By Jana Vamosi and Sarah Walshaw

 

rice

Rice inflorescence “Oryza sativa at Kadavoor” © 2009 Jeevan Jose, Kerala, India, used here under a Creative Commons Attribution-ShareAlike 4.0 International License

Rice is the seed of the grass species Oryza sativa (Asian rice) or Oryza glaberrima (African rice)

Although we have evidence of rice being domesticated by 10,000 years ago in China, and Asian rice being introduced to Iberia by 1,000 years ago, rice pudding was not a Christmas tradition in Denmark until after WWII, when rice became increasingly popular.

African rice was independently domesticated by 3,000 years ago in West Africa and formed an important component of the agriculture along rivers, deltas, and swamplands from Senegal to Nigeria. It is thought that West African rice varieties and cultivation methods were brought by enslaved Africans on the journey to the New World– with some reports of women hiding seeds in clothing or hair!

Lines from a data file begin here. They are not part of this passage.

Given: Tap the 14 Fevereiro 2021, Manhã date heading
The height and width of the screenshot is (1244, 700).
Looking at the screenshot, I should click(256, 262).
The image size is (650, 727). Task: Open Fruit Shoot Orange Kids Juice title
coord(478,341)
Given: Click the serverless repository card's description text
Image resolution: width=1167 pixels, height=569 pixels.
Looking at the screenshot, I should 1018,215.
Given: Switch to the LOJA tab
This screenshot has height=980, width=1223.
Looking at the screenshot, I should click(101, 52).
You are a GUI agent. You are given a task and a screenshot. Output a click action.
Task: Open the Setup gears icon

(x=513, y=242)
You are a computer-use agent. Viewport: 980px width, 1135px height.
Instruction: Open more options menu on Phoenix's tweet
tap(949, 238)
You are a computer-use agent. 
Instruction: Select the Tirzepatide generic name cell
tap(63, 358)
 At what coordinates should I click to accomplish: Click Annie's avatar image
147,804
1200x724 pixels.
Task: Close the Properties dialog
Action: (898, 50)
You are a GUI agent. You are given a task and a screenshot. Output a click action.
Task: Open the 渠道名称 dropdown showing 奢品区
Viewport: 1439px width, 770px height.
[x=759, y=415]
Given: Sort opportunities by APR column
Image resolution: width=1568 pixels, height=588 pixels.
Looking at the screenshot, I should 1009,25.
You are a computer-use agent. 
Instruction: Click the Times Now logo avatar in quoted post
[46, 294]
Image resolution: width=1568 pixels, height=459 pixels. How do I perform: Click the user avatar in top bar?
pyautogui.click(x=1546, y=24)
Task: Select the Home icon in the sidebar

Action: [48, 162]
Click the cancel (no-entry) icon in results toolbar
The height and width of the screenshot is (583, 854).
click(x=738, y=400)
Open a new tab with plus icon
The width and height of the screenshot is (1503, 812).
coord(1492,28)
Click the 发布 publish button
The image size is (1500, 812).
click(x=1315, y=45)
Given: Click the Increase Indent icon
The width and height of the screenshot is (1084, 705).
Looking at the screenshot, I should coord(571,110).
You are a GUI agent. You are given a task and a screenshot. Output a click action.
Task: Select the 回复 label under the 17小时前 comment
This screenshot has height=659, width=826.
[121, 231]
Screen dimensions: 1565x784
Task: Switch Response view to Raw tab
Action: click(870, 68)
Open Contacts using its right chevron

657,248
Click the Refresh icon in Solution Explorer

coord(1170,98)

Risalamande is what the Danish call rice pudding, which is rice, boiled with milk, mixed with whipped cream, vanilla, and chopped almonds. It is usually served cold with a cherry sauce (kirsebærsauce) but in Canada it is common to replace the cherry sauce with homemade strawberry sauce. Many rice pudding recipes call for the short-grained varieties, including pearl rice called “pudding rice” by the English, although Italian recipes used arborio rice (better known as the base of risotto); however the long-grain basmati rice is a tolerable substitute.

It’s delicious but the fun is heightened by the fact that a single whole almond is added to the dessert, and the person who finds it wins a prize (such as marzipan). Often shenanigans will result, as whomever (you know who you are!) had been lucky enough to find the whole almond in their dish would tuck it in the side of their mouth and not tell anyone until the entire bowl of risalamande had been consumed.

nisse

Nisse in their natural habitat. The one at the top left is clearly plotting something.

Offering rice pudding extends to the guardians of the household as well. In Denmark, farms are considered watched over by mischievous elves or nisser, and every productive farm should have a benevolent “nisse” (pronounced nissa; see figure). In Danish lore, to keep Nisse happy, you must give them some rice pudding or porridge every Christmas or they will put a hex on you. Generally they are well mannered as long as you behave properly but they get a real hankering for rice products at Christmas. Rice pudding with sugar, cinnamon and butter (risengrød) is apparently their favourite. As you can clearly see, they are a tough lot and not to be trifled with.